Stepan Arkadyevitch was a truthful man in his relations with himself. He was incapable of deceiving himself and persuading himself that he repented of his conduct. He could not at this date repent of the fact that he, a handsome, susceptible man of thirty-four, was not in love with his wife, the mother of five living and two dead children, and only a year younger than himself. All he repented of was that he had not succeeded better in hiding it from his wife. But he felt all the difficulty of his position and was sorry for his wife, his children, and himself. Possibly he might have managed to conceal his sins better from his wife if he had anticipated that the knowledge of them would have had such an effect on her. He had never clearly thought out the subject, but he had vaguely conceived that his wife must long ago have suspected him of being unfaithful to her, and shut her eyes to the fact. He had even supposed that she, a worn-out woman no longer young or good-looking, and in no way remarkable or interesting, merely a good mother, ought from a sense of fairness to take an indulgent view. It had turned out quite the other way.
“Oh, it’s awful! oh dear, oh dear! awful!” Stepan Arkadyevitch kept repeating to himself, and he could think of nothing to be done. “And how well things were going up till now! how well we got on! She was contented and happy in her children; I never interfered with her in anything; I let her manage the children and the house just as she liked. It’s true it’s bad her having been a governess in our house. That’s bad! There’s something common, vulgar, in flirting with one’s governess. But what a governess!” (He vividly recalled the roguish black eyes of Mlle.
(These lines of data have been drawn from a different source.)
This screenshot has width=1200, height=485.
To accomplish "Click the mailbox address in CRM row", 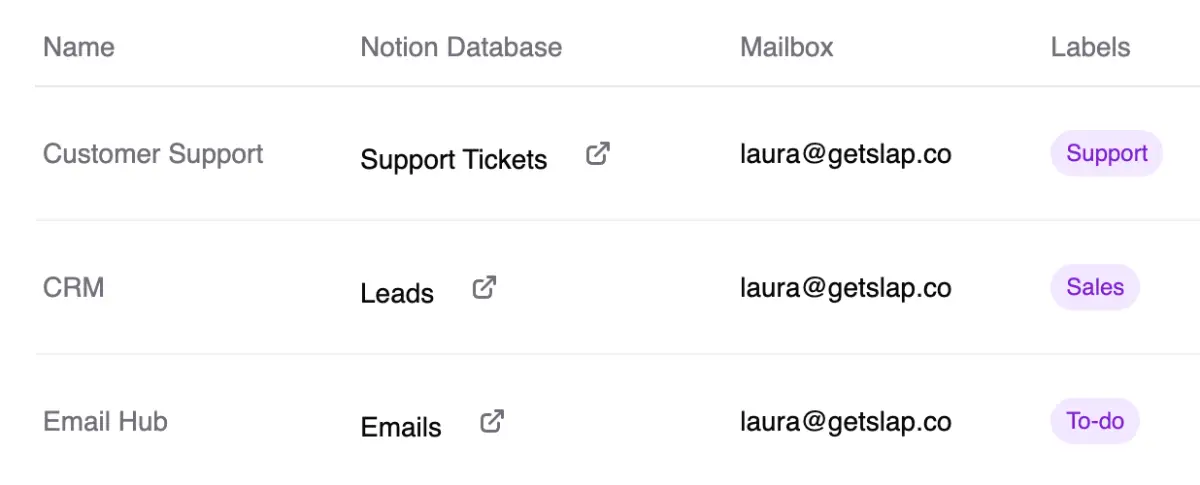I will click(846, 288).
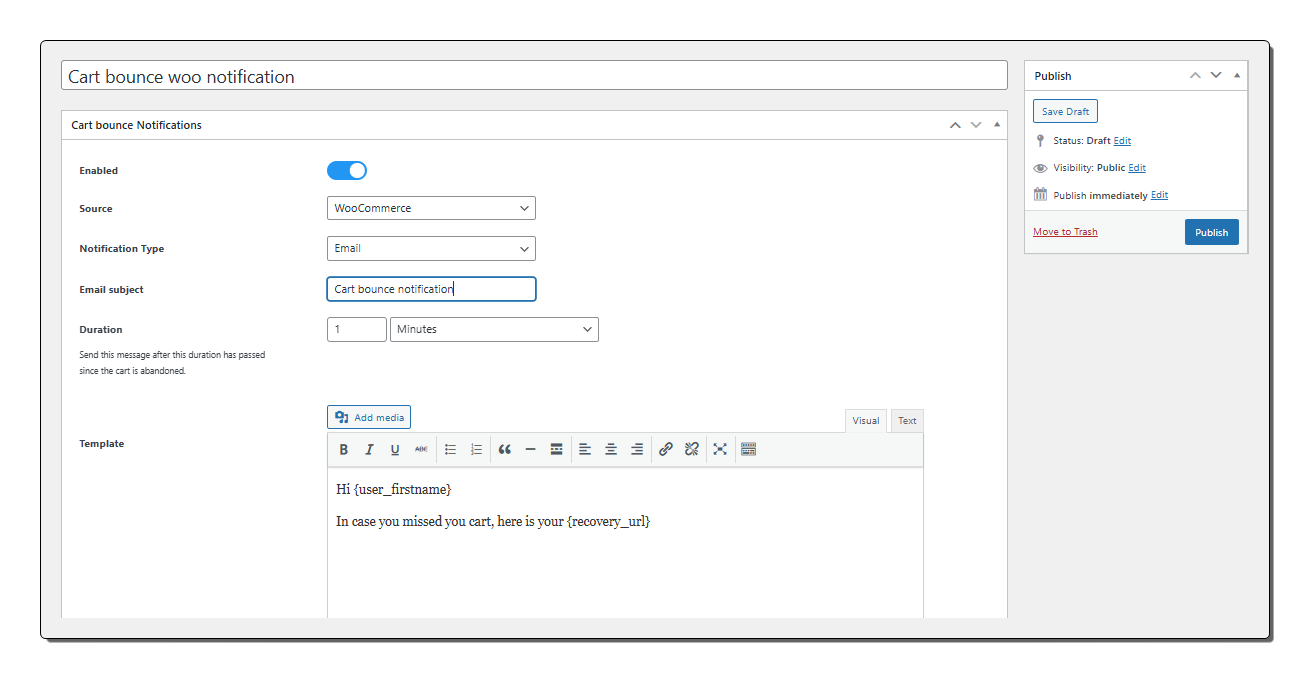Insert a bulleted list in the template
This screenshot has width=1309, height=678.
[450, 450]
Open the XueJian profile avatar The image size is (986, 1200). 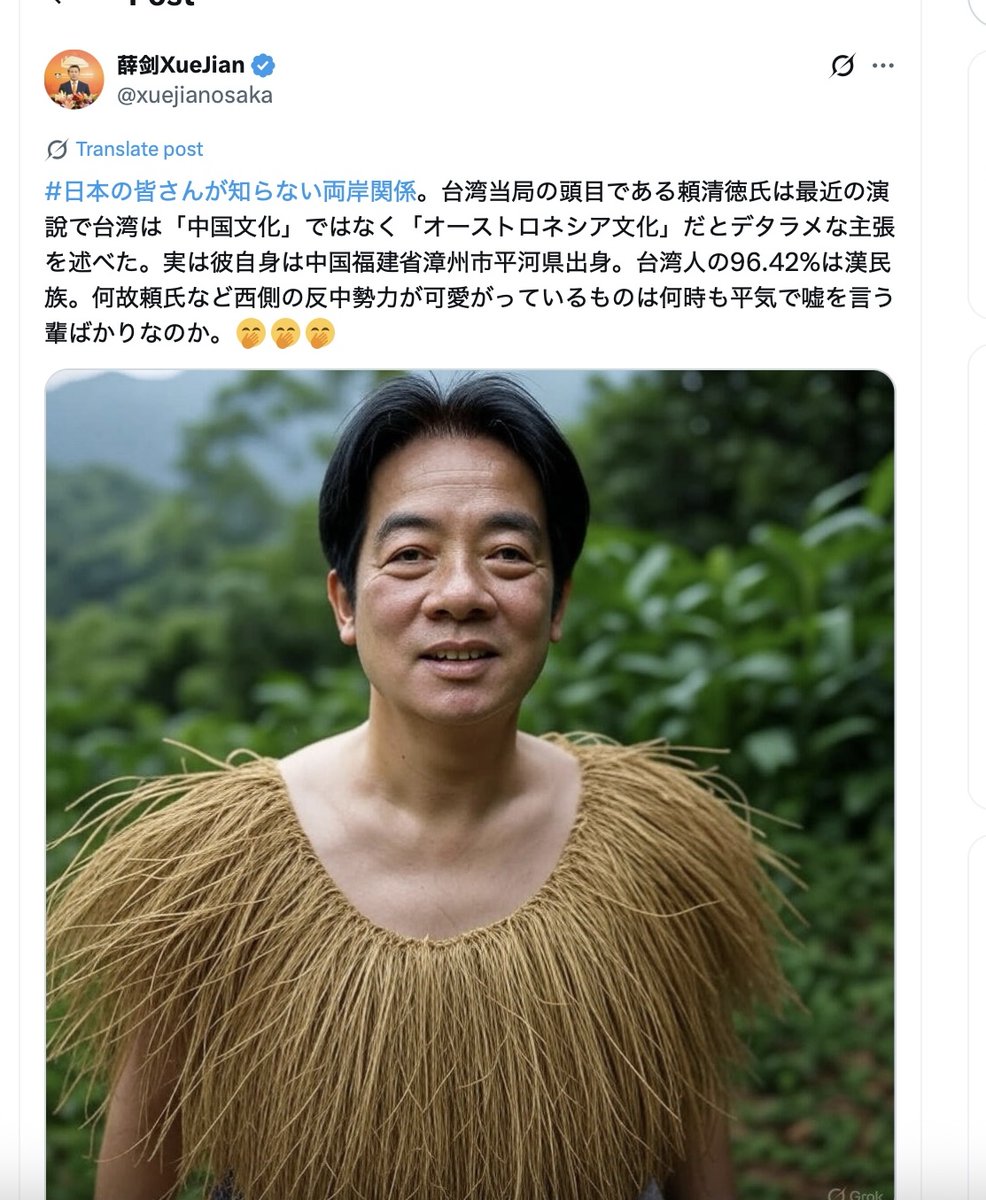(74, 79)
Roland and her smile.) “But after all, while she was in the house, I kept myself in hand. And the worst of it all is that she’s already...it seems as if ill-luck would have it so! Oh, oh! But what, what is to be done?”
There was no solution, but that universal solution which life gives to all questions, even the most complex and insoluble. That answer is: one must live in the needs of the day—that is, forget oneself. To forget himself in sleep was impossible now, at least till nighttime; he could not go back now to the music sung by the decanter-women; so he must forget himself in the dream of daily life.
“Then we shall see,” Stepan Arkadyevitch said to himself, and getting up he put on a gray dressing-gown lined with blue silk, tied the tassels in a knot, and, drawing a deep breath of air into his broad, bare chest, he walked to the window with his usual confident step, turning out his feet that carried his full frame so easily. He pulled up the blind and rang the bell loudly. It was at once answered by the appearance of an old friend, his valet, Matvey, carrying his clothes, his boots, and a telegram. Matvey was followed by the barber with all the necessaries for shaving.